■ **Supplied data**
==================================================

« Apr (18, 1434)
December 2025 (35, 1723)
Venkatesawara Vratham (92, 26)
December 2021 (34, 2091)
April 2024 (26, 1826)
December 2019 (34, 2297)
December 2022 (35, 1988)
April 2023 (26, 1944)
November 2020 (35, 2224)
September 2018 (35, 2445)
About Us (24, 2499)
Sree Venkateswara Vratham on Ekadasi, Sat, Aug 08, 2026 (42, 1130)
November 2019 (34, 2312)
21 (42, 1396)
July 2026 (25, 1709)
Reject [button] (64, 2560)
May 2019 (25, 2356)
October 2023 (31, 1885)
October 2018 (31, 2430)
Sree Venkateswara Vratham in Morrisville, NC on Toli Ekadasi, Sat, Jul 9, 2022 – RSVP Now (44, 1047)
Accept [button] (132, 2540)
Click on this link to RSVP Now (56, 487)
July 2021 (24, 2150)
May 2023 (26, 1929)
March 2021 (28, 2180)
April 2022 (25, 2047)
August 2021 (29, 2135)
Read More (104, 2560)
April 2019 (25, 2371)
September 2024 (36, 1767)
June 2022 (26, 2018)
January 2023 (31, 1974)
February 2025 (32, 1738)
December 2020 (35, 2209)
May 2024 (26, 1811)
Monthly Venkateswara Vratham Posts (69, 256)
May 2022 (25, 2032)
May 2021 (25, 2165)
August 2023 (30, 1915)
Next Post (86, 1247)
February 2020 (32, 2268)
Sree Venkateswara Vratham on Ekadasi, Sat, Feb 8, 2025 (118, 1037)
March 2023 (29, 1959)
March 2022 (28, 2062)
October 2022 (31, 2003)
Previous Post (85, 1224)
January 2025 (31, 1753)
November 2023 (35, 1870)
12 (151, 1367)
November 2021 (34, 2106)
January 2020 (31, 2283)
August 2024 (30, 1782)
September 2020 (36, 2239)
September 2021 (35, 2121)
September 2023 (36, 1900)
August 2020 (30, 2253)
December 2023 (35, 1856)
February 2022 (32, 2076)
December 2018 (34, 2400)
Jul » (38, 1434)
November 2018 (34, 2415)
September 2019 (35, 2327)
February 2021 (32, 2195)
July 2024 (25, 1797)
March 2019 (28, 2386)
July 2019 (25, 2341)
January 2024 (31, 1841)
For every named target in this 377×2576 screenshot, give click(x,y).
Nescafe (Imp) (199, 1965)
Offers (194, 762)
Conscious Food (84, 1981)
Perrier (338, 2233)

==================================================

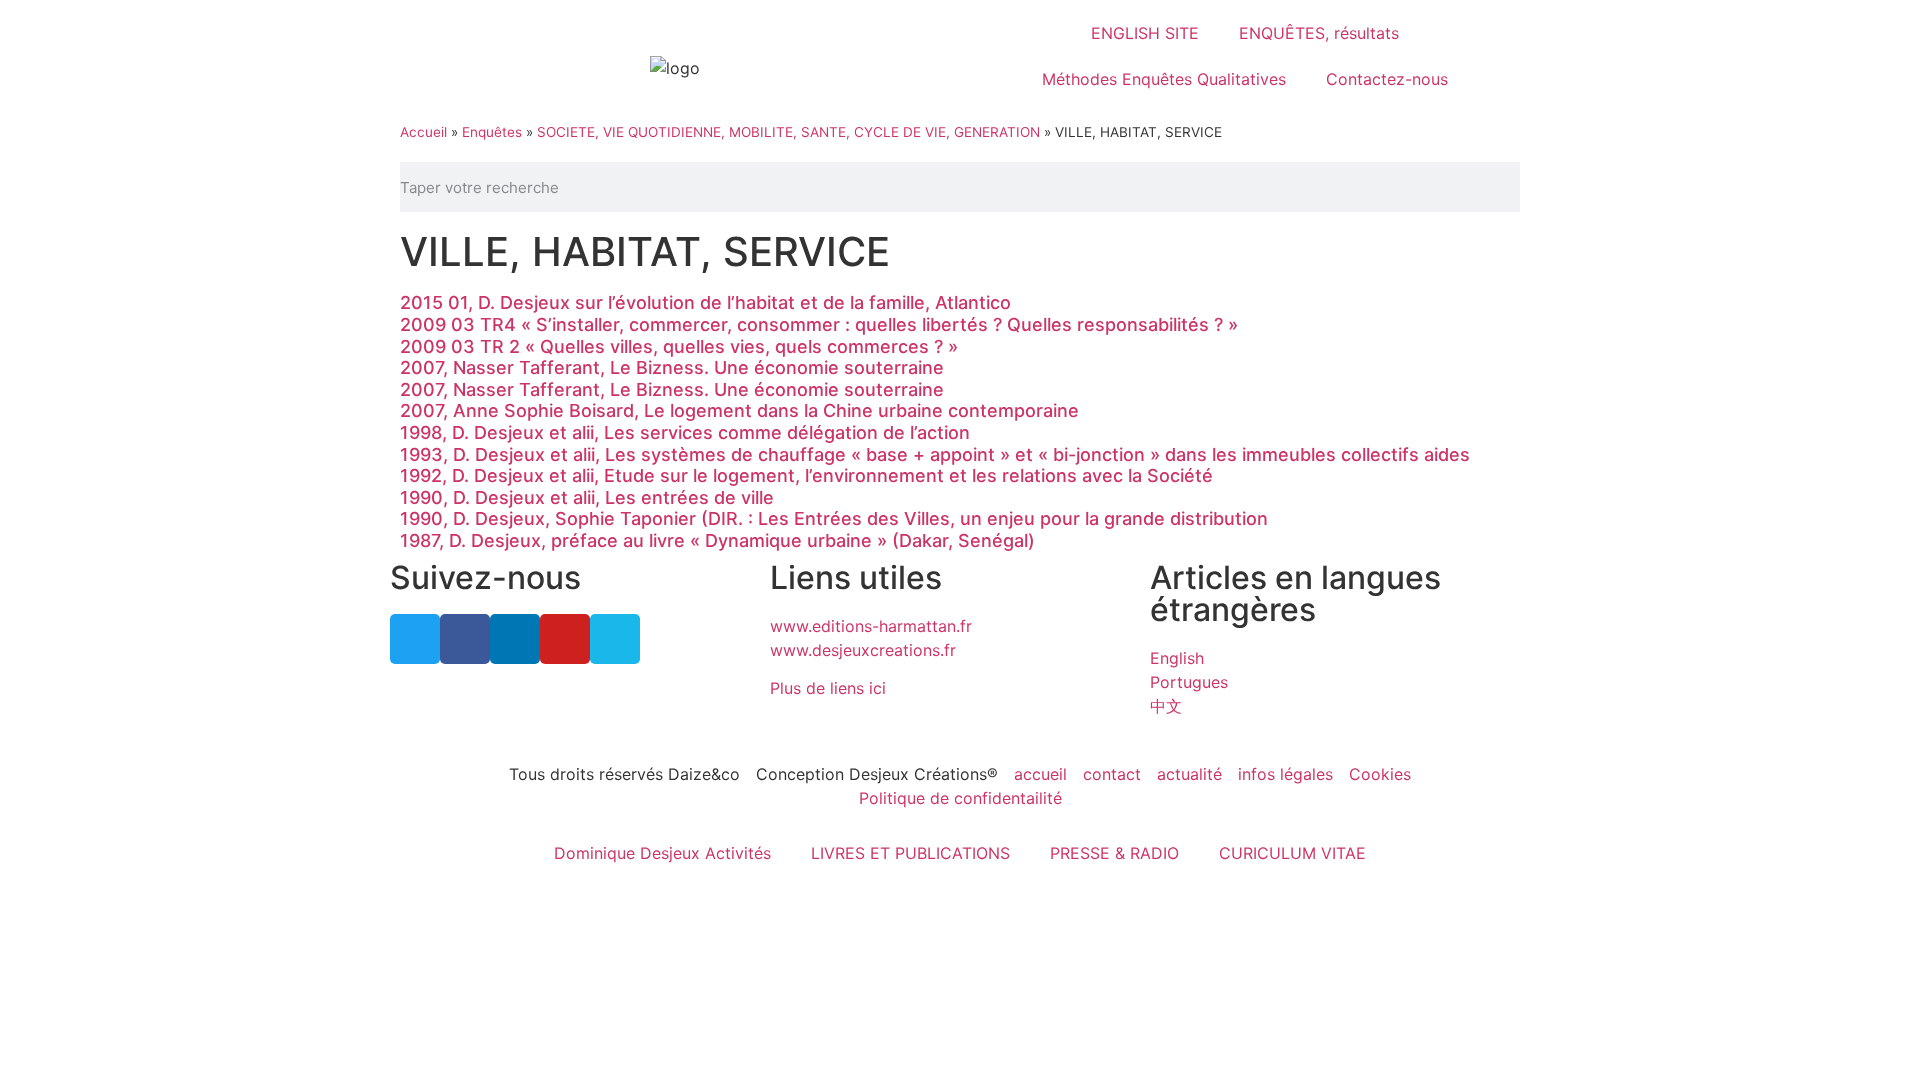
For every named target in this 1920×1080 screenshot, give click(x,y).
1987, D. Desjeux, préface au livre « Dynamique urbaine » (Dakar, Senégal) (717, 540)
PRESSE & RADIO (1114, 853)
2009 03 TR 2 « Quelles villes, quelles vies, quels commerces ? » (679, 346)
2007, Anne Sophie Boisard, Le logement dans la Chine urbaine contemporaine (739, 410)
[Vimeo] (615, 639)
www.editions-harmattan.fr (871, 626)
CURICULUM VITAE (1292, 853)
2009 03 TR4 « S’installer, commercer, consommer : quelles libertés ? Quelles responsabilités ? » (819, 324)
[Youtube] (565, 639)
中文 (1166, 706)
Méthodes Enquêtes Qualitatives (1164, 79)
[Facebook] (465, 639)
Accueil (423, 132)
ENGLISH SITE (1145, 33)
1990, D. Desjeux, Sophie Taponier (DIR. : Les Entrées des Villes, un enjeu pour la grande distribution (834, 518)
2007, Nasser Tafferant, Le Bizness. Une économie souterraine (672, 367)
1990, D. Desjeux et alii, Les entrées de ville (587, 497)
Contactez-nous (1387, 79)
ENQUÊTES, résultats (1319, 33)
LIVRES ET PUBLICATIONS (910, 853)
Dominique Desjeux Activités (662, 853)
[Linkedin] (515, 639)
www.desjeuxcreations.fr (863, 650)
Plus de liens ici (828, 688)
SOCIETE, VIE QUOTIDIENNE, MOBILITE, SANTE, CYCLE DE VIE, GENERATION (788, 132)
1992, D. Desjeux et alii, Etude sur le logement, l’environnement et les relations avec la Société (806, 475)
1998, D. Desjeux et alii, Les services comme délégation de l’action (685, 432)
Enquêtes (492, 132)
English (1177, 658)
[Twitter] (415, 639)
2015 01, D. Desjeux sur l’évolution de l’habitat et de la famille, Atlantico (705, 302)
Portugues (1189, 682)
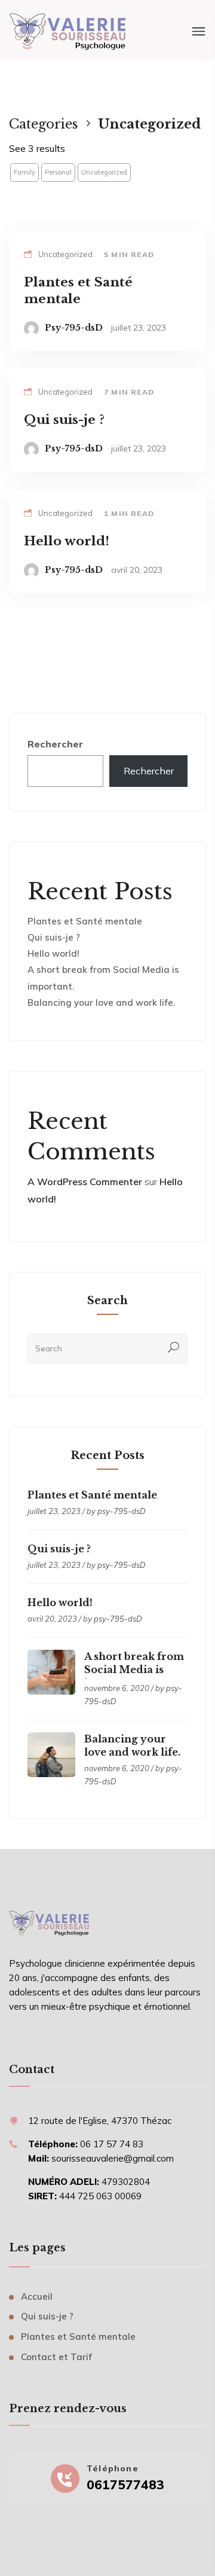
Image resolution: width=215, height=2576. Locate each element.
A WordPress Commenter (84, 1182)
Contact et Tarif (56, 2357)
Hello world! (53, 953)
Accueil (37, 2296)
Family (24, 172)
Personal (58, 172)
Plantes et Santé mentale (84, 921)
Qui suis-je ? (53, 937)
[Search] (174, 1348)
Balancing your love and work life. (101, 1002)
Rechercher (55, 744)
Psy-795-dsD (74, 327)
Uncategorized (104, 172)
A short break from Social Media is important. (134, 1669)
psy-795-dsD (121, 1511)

==================================================

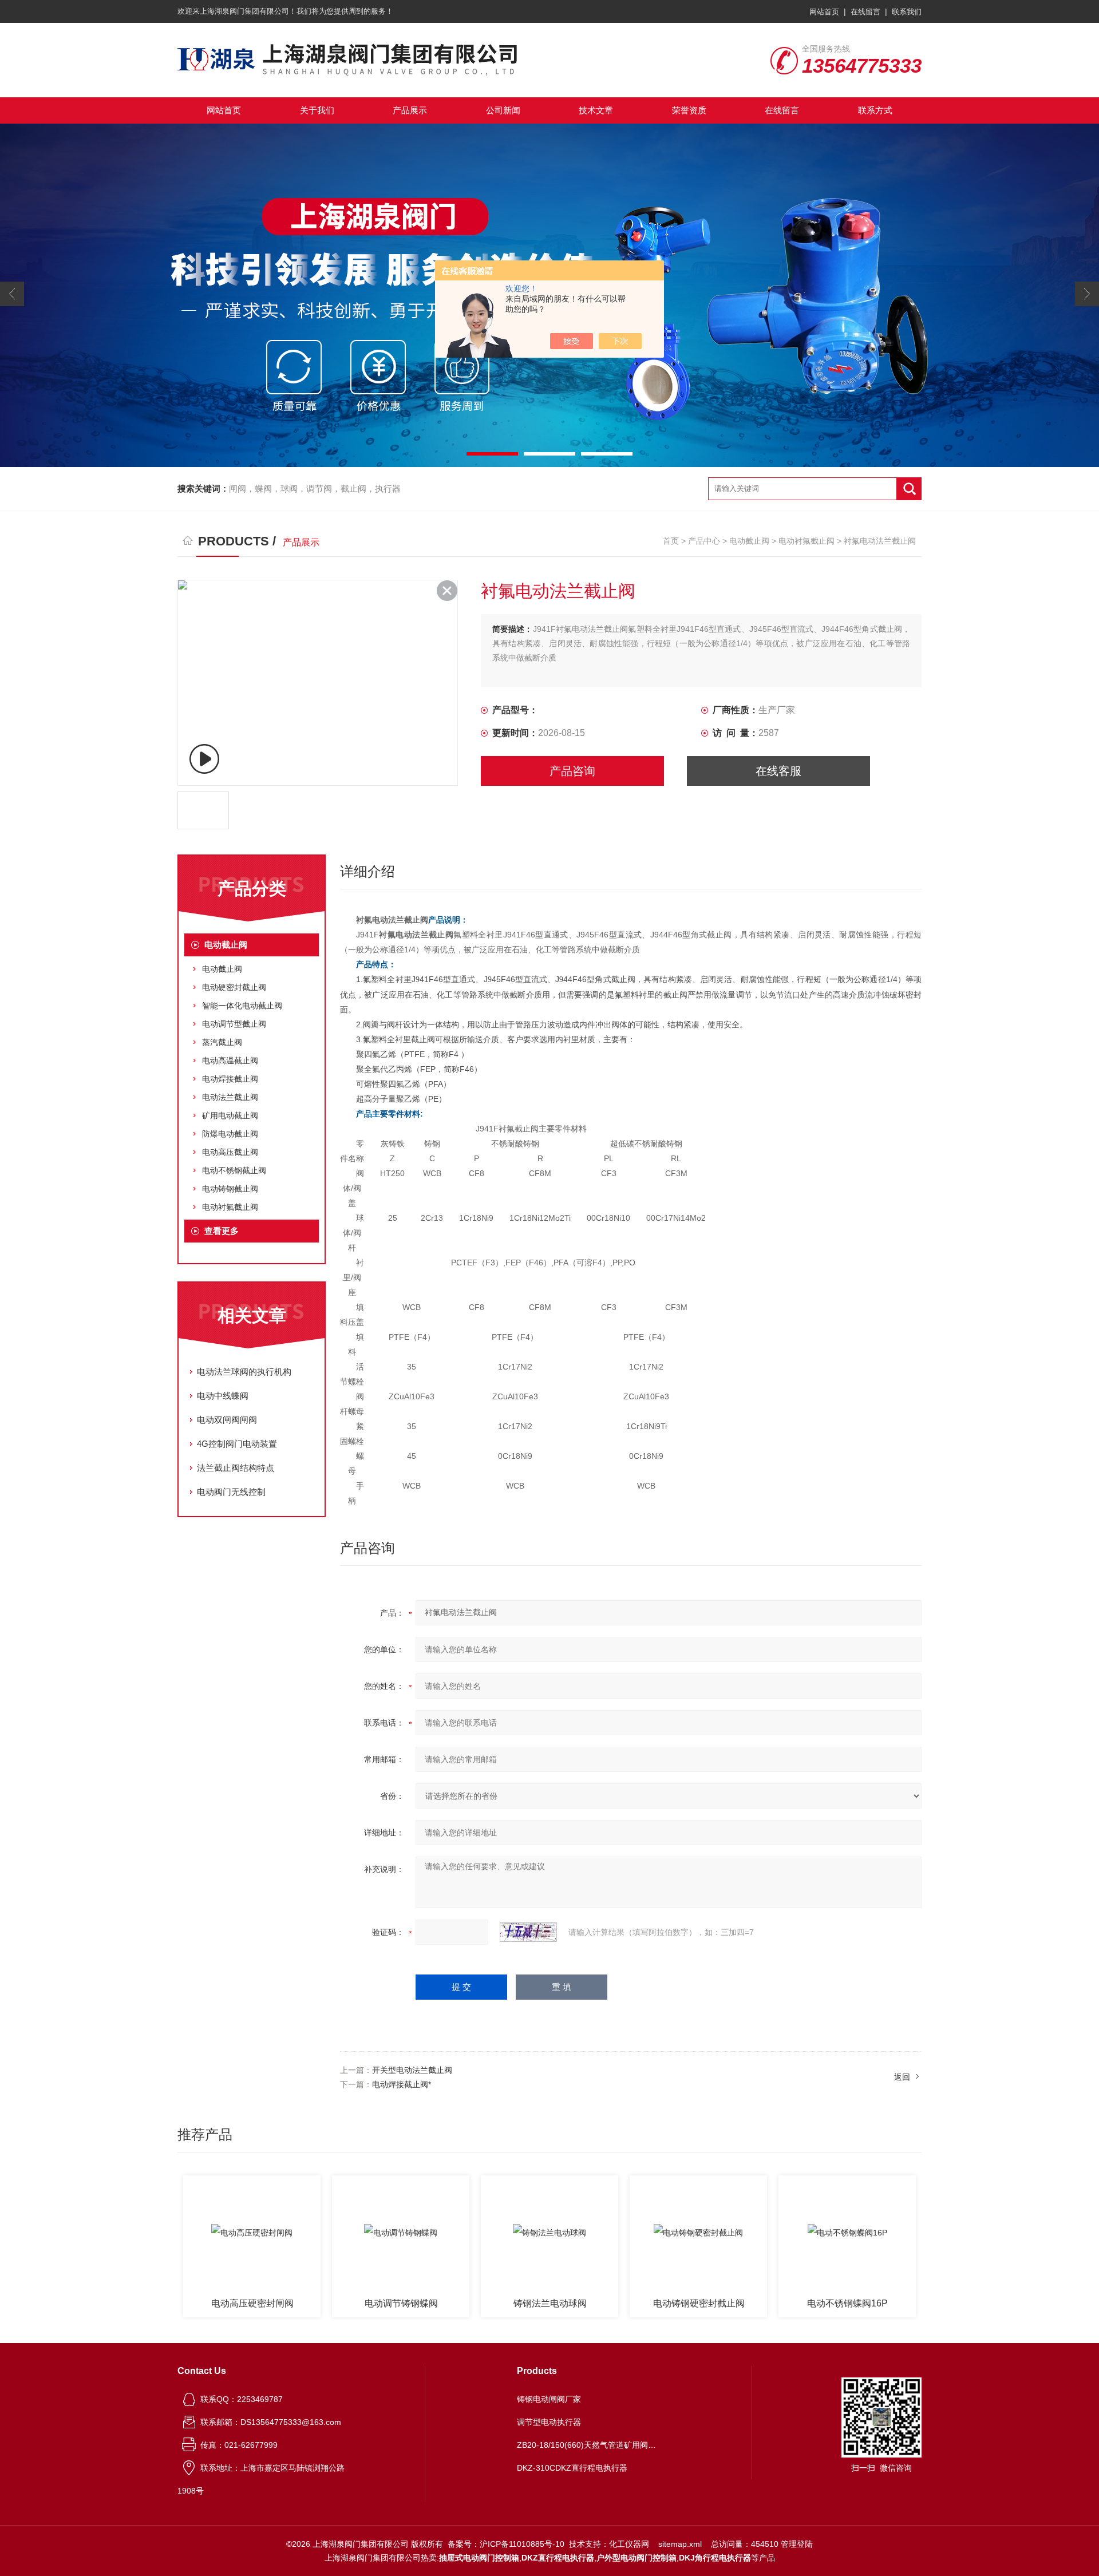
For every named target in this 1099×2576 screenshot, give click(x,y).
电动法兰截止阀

==================================================

■ **Task item**
Extract the lines of the preceding material that run from the line with "April 2023 (26, 1944)" through the line with "May 2019 (25, 2356)", inclusive, reproducing them exactly and adding nothing.

■ **Output for this task**
April 2023 (26, 1944)
November 2020 (35, 2224)
September 2018 (35, 2445)
About Us (24, 2499)
Sree Venkateswara Vratham on Ekadasi, Sat, Aug 08, 2026 (42, 1130)
November 2019 (34, 2312)
21 (42, 1396)
July 2026 (25, 1709)
Reject [button] (64, 2560)
May 2019 (25, 2356)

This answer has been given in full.